Afin d’assurer l’indépendance de l’ASC, le processus de certification n’est pas réalisé directement par l’ASC mais par des organismes certificateurs indépendants. Cela signifie qu’on ne peut pas “acheter” la certification ASC, on ne peut l’obtenir qu’à la suite d’un audit strict comprenant plusieurs centaines de critères sur les aspects sociaux, réglementaires et environnementaux. Par ailleurs, chaque audit fait l’objet d’une consultation publique ce qui permet à toutes les personnes intéressées et à la population locale de donner son avis et éventuellement s’opposer à la décision. Comme la transparence est une des valeurs phare de l’ASC, tous les référentiels sont disponibles sur ce site internet ainsi que les audits réalisés pour chaque ferme certifiée. 

En savoir plus sur l’indépendance de l’ASC.

Il n’y a pas de réponse facile

Nous sommes d’accord avec l’ONU pour dire que l’aquaculture jouera un rôle très important pour subvenir aux besoins de la population de la manière la plus durable possible. Mais cela ne fonctionnera que si les pratiques aquacoles sont le plus responsables possible. Le fait que l’aquaculture soit devenue indispensable pour la sécurité alimentaire d’une part croissante de la population ne justifie pas d’autres types de pratiques. Au contraire, alors que l’aquaculture se développe, il est de plus en plus important d’encourager les pratiques responsables et durables afin qu’elles se démocratisent. 

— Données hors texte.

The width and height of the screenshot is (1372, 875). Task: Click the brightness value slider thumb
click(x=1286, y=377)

Les questions soulevées par Seaspiracy sont complexes et importantes. Il est toujours tentant et rassurant de croire à des réponses simples face à des problèmes compliqués. En réalité, supprimer la production responsable de produits de la mer aurait un impact social direct et dramatique sur des millions de personnes qui en dépendent directement. Cela aurait également un impact environnemental indirect, mais tout aussi dramatique, puisqu’il faudrait remplacer cette source de nourriture et de protéine par une autre à l’impact potentiellement beaucoup plus important. Un rapport récent de la FAO estime que 3.3 milliards de personnes dépendent des produits de la mer pour au moins 20% de leur consommation de protéines animales. Dans certains pays comme le Bangladesh, le Sri Lanka ou le Cambodge, le poisson représente plus de 50% de l’apport en protéine animale de la population. Dans le même temps, 20.5 millions de personnes sont directement employées par l’aquaculture. 

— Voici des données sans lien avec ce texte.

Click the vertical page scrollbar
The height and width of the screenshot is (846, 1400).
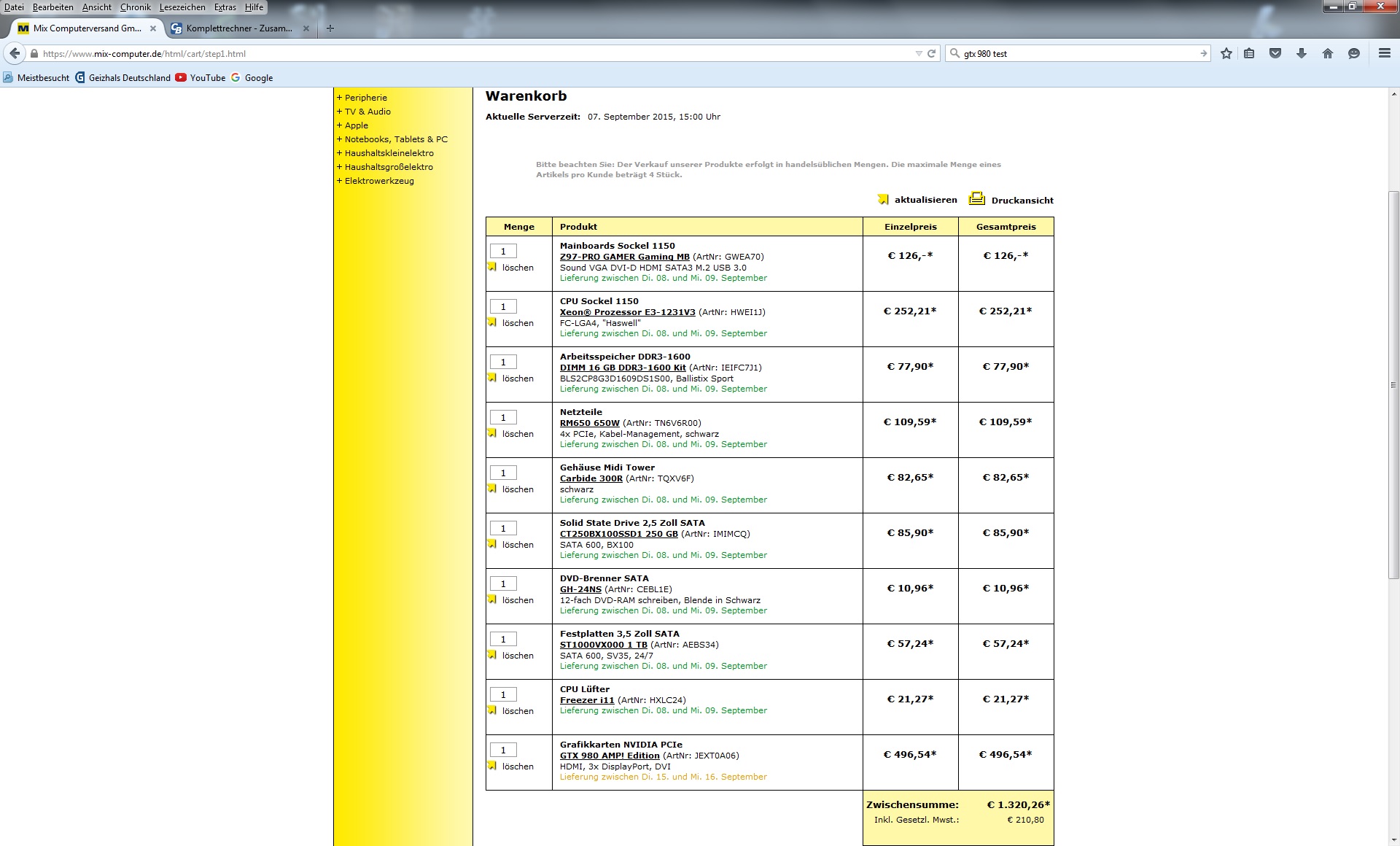click(x=1393, y=385)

Les solutions pour faire face aux problèmes liés à l’exploitation des ressources marines sont complexes et nécessitent de la collaboration, de la transparence et de l’honnêteté. C’est pour cela que nous souhaitions partager notre avis et notre engagement sur ces sujets, que nous poussons les producteurs à être plus exigeants et transparents sur l’impact de leur production, et que vous pouvez retrouver tous nos référentiels sur notre site internet. C’est également pour cela que vous contribuez à la solution en consommant des produits labellisés ASC.